Question #1
From book, Exercise 10.1: These data are the average March temperatures (Fahrenheit) in Kansas Cityfrom 1961 to 1990. Estimate the probability denisty function using the histogram and the kernel density estimate.
#Make sure to pick a good bin width for the histogram.
#Make sure to pick a good bandwith for the kernel smoother.
kcTemp <- c(43.8,40.1,49.2,41.8,34.0,49.1,47.8,48.1,37.6,42.0,
43.7,47.1,47.7,46.9,36.5,45.0,48.0,37.6,42.2,38.7,
45.2,42.5,43.1,36.0,47.4,48.5,47.1,43.2,43.8,45.7)

n<-100
x = rnorm(n) 

hist(kcTemp, main="Delta=1.5", freq=FALSE)  
dens<-density(kcTemp, bw=1.5) 
points(dens$x, dens$y, type="l", col="cyan4", lwd=3)

Question #2
We are interested in the relationship between HS graduation rate and Income.
dat2 <- read.csv("https://www.dropbox.com/s/s4cp6q7xpdli7na/HW6stateData.csv?dl=1")

# Initial plot
plot(dat2$HS.Grad, dat2$Income)

lin.mod <- lm(dat2$Income ~ dat2$HS.Grad)
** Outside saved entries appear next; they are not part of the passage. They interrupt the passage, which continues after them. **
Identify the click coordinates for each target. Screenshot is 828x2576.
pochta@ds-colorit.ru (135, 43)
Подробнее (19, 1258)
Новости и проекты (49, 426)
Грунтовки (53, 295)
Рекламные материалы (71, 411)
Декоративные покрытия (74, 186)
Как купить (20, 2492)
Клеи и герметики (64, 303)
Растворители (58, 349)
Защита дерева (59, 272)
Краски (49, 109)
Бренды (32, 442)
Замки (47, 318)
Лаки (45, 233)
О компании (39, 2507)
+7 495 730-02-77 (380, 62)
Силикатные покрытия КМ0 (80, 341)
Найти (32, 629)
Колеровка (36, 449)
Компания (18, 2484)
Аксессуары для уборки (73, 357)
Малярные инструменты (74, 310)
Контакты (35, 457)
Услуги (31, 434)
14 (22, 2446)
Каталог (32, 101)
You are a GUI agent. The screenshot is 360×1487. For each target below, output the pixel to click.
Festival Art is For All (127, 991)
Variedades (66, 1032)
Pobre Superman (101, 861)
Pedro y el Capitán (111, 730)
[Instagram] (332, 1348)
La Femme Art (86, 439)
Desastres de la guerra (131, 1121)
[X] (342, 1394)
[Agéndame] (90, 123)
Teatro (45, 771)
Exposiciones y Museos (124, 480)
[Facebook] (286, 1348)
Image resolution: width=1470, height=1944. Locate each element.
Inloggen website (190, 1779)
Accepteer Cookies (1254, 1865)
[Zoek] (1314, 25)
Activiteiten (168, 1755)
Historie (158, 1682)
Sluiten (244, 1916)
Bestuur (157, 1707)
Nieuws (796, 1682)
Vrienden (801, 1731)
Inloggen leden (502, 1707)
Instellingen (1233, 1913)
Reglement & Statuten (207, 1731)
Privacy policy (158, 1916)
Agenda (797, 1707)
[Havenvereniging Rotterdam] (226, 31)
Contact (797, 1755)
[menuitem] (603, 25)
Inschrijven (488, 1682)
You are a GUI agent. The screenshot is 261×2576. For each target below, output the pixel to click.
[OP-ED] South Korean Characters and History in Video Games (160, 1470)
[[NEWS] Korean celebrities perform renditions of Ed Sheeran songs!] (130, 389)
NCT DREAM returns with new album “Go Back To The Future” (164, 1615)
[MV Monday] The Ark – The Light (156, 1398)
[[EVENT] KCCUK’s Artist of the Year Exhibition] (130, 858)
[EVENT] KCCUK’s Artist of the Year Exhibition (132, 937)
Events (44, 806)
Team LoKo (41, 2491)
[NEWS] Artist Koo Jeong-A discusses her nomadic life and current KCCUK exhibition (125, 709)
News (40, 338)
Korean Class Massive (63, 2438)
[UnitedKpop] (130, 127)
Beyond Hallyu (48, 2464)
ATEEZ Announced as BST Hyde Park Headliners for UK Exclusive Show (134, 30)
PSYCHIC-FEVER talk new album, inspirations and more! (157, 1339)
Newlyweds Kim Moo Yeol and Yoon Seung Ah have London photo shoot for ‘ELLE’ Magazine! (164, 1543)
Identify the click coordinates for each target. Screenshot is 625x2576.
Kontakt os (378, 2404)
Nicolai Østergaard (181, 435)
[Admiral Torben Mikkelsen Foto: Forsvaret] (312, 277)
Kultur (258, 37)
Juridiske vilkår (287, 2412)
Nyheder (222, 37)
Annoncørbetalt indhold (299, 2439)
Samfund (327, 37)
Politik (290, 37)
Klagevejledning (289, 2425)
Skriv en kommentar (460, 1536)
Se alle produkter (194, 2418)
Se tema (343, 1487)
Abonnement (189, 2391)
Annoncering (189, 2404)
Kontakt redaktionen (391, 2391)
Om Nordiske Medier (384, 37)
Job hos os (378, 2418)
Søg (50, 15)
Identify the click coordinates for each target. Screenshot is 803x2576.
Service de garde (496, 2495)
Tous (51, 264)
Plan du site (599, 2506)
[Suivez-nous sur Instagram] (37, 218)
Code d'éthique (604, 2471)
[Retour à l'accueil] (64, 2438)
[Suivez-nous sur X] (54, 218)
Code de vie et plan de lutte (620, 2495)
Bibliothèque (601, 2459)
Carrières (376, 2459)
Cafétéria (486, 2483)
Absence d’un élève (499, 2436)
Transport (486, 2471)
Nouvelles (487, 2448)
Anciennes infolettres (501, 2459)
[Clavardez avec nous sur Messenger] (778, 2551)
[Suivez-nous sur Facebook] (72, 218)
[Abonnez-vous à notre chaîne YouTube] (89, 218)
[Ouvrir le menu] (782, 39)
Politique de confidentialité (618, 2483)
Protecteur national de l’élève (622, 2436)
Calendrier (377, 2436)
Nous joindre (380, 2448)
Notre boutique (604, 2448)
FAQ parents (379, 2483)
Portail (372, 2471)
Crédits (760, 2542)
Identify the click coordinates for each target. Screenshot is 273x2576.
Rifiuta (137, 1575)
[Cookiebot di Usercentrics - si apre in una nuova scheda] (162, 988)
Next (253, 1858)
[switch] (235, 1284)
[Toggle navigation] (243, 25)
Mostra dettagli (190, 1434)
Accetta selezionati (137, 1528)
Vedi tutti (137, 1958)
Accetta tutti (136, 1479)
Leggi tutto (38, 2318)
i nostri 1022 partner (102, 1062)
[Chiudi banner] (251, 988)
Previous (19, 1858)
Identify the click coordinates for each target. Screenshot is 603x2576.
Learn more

plot(dat2$HS.Grad, dat2$Income, main="Graduation Rate v. Income", ylab="Income", xlab="Graduation Rate")
par(new=T)
abline(lin.mod, col='cyan4', lwd=2)

dat2$HS.Grad.2 = dat2$HS.Grad^2
quad.mod = lm(Income~HS.Grad + HS.Grad.2, data=dat2)

x <- seq(25, 75, 0.1)
pred = predict(quad.mod, data.frame(HS.Grad=x, HS.Grad.2=x^2))

plot(dat2$HS.Grad, dat2$Income, main="Graduation Rate v. Income", ylab="Income", xlab="Graduation Rate")
par(new=T)
abline(lin.mod, col="cyan4", lwd=2)
lines(x, pred, col="salmon", lwd=2, lty=3)
legend("topleft", lwd=2, lty=c(1, 3), col=c("cyan4", "salmon"), legend=c("Linear", "Quadratic"))

ls<-loess(Income~HS.Grad, span=1, degree=2, data=dat2)
pred2 = predict(ls, data.frame(HS.Grad = x))

plot(dat2$HS.Grad,dat2$Income, main="Graduation Rate v. Income", ylab="Income", xlab="Graduation Rate")
par(new=T)
abline(lin.mod, col="cyan4", lwd=2, lty=1)
lines(x, pred, col="salmon", lwd=2, lty=2)
lines(x, pred2, col="darkorchid4", lwd=2, lty=5)
legend("topleft", lwd=2, lty=c(1, 2, 5), col=c("cyan4", "salmon", "darkorchid4"), legend=c("Linear", "Quadratic", "Loess"))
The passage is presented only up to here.